# Maggie's 1st Birthday!



## lundynm (Sep 20, 2012)

I would say she enjoyed herself! Here's to many more years.


----------



## timgillbo (Nov 24, 2012)

Great shots happy birthday Maggie


----------



## RubyRoo (Feb 1, 2011)

Happy Birthday Maggie! Looks like you we're spoiled from the looks of your cake.


----------



## datacan (May 15, 2011)

Haha, Maggie... did they bake a cake for you? Good times..


----------



## Oquirrh the V (Jun 24, 2011)

Happy birthday, Maggie! Oquirrh send wags and wiggles!


----------



## NeverGiveUpRAC (Aug 27, 2012)

Happy Birthday to beautiful Maggie!! Great pics!!


----------



## Darcy1311 (May 27, 2012)

I love that first photo of Maggie licking her lips over her cake...Darcy say's have a great day girl.. :-*.Happy birthday...


----------



## DanTheRed (Oct 18, 2012)

Happy Birthday Maggie.


----------



## Shivangi (Jan 19, 2010)

Aww happy birthday Maggie!!


----------



## Suliko (Sep 17, 2011)

Happy birthday, Maggie!  What a cutie!


----------



## oliveJosh12 (Sep 10, 2012)

Happy Birthday Maggie!
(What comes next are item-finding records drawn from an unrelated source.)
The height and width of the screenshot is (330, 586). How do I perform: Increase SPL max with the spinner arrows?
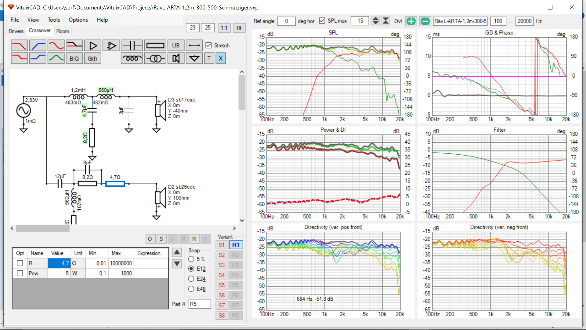(375, 19)
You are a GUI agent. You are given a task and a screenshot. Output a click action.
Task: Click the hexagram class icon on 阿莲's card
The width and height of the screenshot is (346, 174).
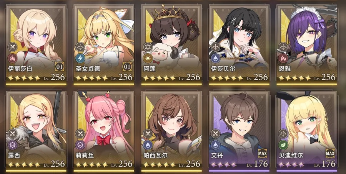(x=147, y=47)
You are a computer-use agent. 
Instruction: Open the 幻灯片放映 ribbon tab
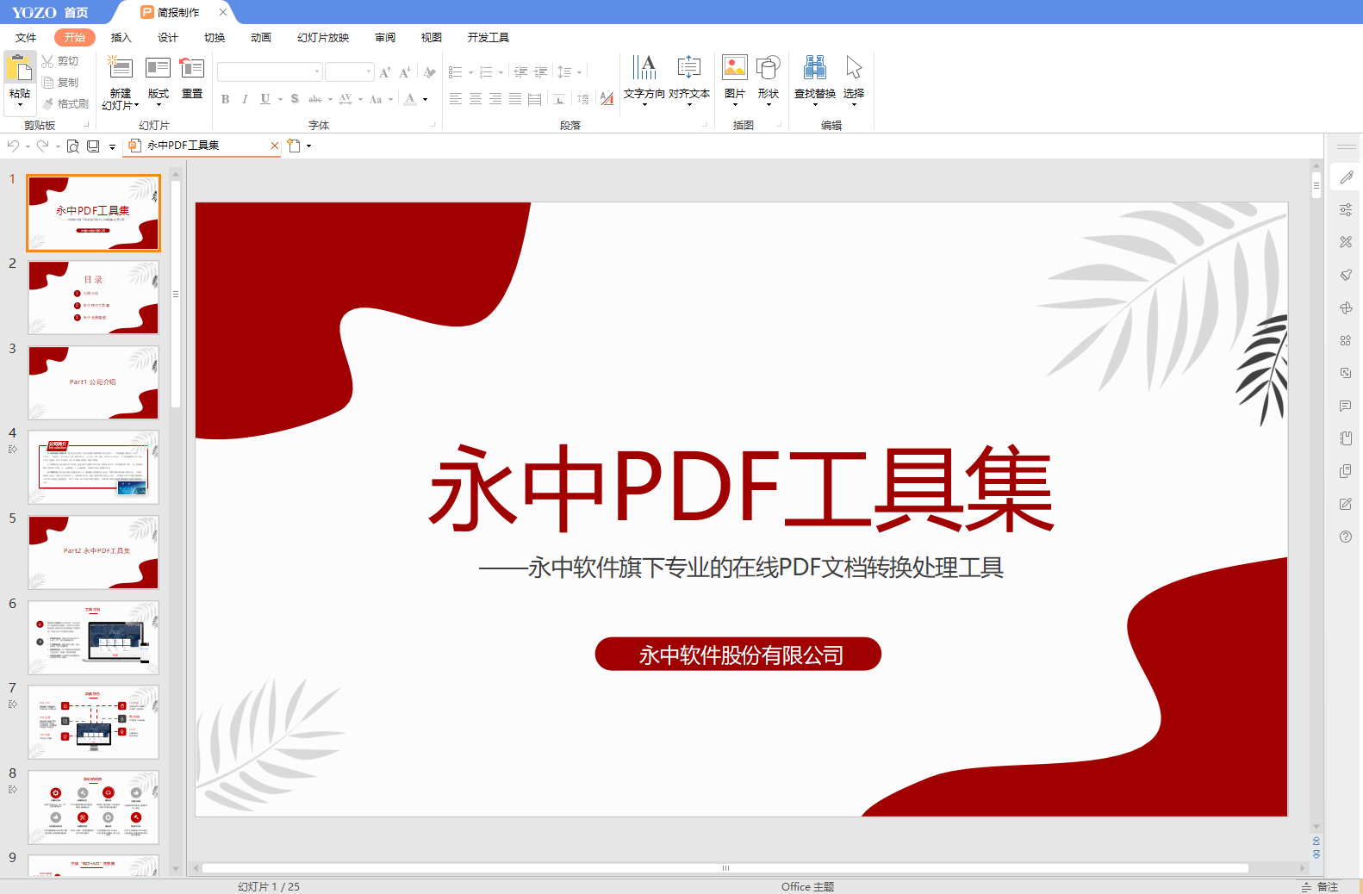(323, 38)
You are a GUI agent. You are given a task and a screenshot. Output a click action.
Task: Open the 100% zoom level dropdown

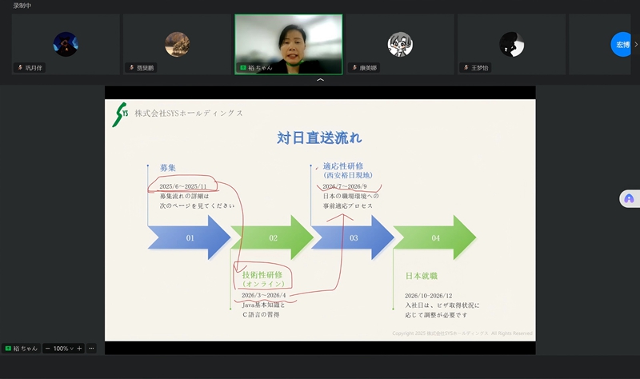(x=63, y=349)
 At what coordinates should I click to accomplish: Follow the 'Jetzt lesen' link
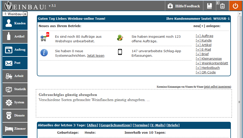[x=95, y=56]
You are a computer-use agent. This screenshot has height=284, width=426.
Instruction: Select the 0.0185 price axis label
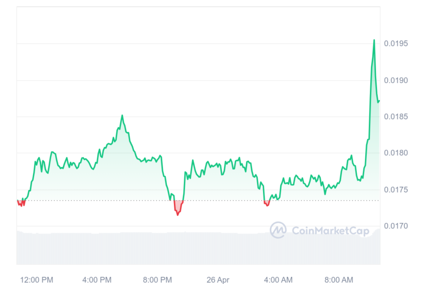(396, 117)
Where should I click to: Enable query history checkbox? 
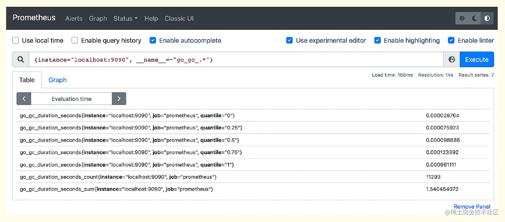75,40
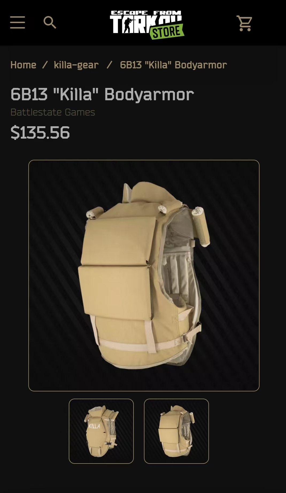Screen dimensions: 286x493
Task: Click the green STORE badge
Action: point(167,32)
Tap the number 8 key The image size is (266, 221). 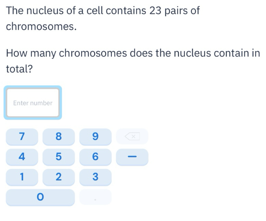click(x=58, y=137)
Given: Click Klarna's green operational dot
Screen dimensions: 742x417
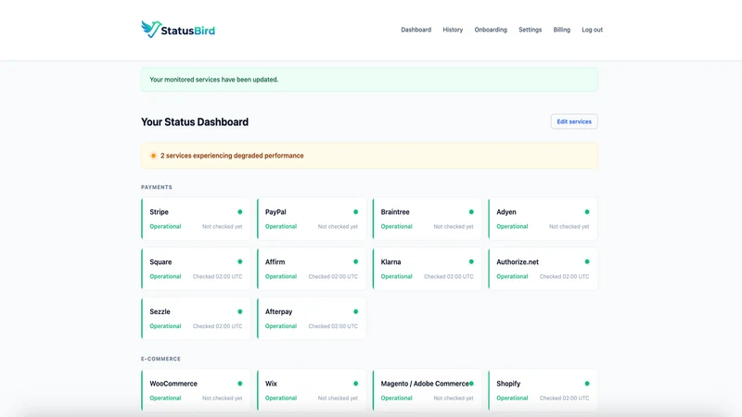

Such a pretty girl!!


----------



## texasred (Jan 29, 2012)

Happy birthday Maggie


----------



## SkyyMax (Apr 5, 2012)

Happy 1st Birthday Maggie!

Did she eat the whole cake or was kind enough to let you have a piece?


----------



## ZDOGSMOM (Sep 15, 2012)

Maggie,

May your bed always be warm
Your bowl always be full
And your supply of bones unlimited

Happy 1st Birthday from Ziva and Izzy & their Human


----------



## k31shooter (Oct 24, 2012)

SkyyMax said:


> Happy 1st Birthday Maggie!
> 
> Did she eat the whole cake or was kind enough to let you have a piece?


She didn't eat the whole thing, just about a quarter of it, and for being a doggie cake, it wasn't bad from the Human perspective.


----------